For all drivers, it is an excellent time to remind ourselves to always have a safe ride home after consuming alcohol, to make sure we are following the speed limits, using our blinkers and simply abiding by all the rules of the road.

After all, being a confident, safe driver helps to keep passengers, pedestrians, cyclists, other drivers and ourselves free from harm and injury.

This is equally important for seniors; practicing road safety and being responsible drivers is essential and sets a high standard for younger people to follow.

Those of us who have a driver’s licence know how liberating it can be; we know how independent we feel with that tiny card in our wallets. Ask any 16-year-old who recently passed their driver’s test and is able to get from point a to point b without their parents driving them there whether they feel more independent or not.

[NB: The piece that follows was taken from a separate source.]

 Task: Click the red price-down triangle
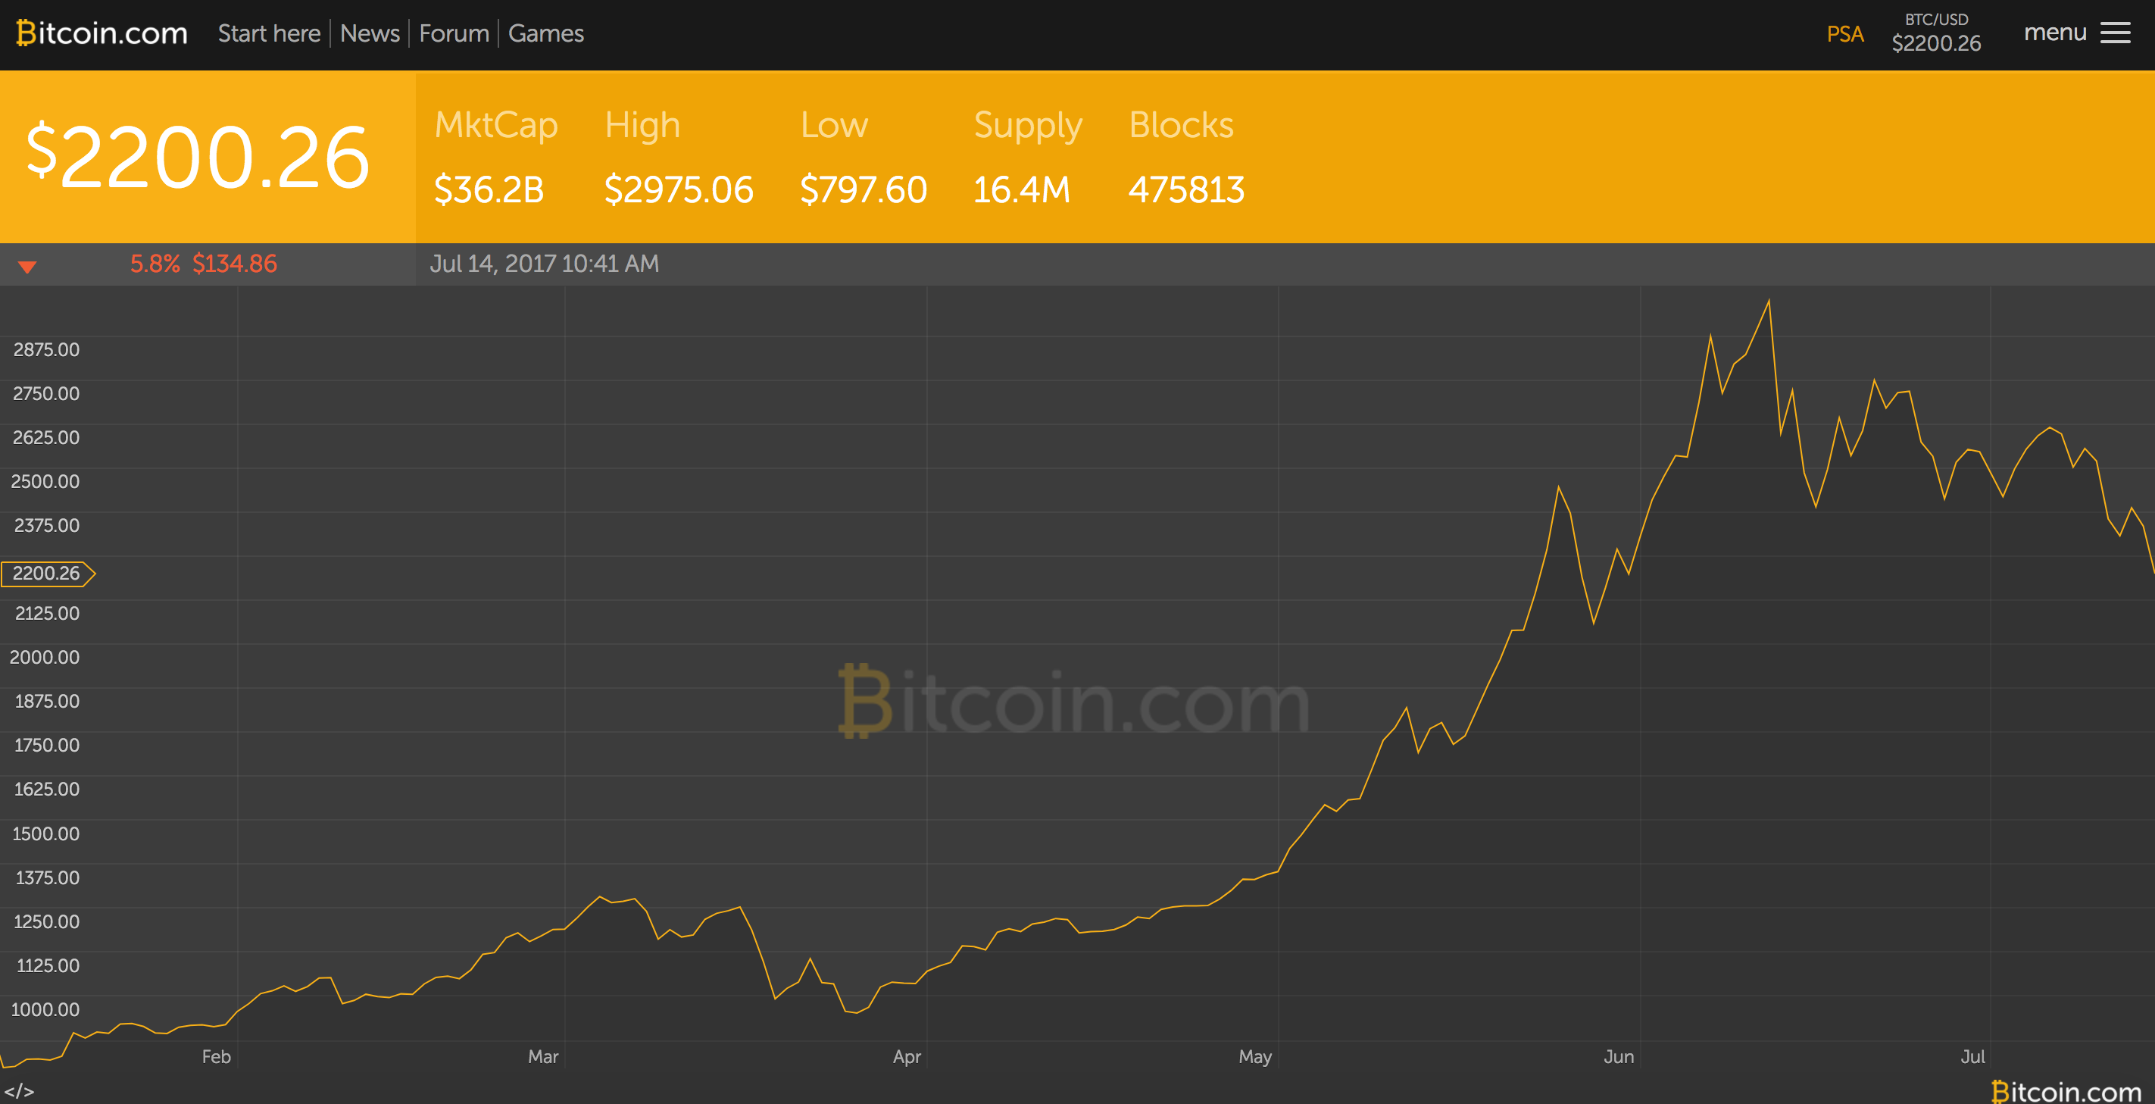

“One of the things that seniors are most worried about is losing their independence,” said Jody Kehler, Senior Living Specialist. “Having to give up driving or losing their licence can be negative for some, but a relief for others. Many seniors recognize that if someone’s safety is at risk then it’s not worth the once-a-week trip to the coffee shop, especially when other means of transportation are available.”

Although seniors are experienced drivers, age-related changes can affect their driving skills. Vision or hearing loss or a loss in motor skills can have a negative impact on what is happening when they are behind the wheel. Delayed reaction times and impaired hand-eye coordination affect judgment, coordination, and concentration. That’s why it’s important for seniors to have their eyes and hearing checked on a yearly basis.

As well, it’s not just alcohol and drugs that affect motor skills, prescribed medications can also impact your driving skills. As a senior, it’s important to understand how your medications can affect your driving and to make sure you read the labels and follow the directions as prescribed.

Multi-tasking while driving is another big concern when road safety is being addressed. Results from studies and surveys have shown that many drivers admit to multi-tasking while driving. To be road safe, it is imperative to be free of distractions (i.e. eating, using your cell phone, engaged in deep conversations, adjusting the radio, etc.) and to keep your eyes on the road.

The safer you are, the safer everyone is around you.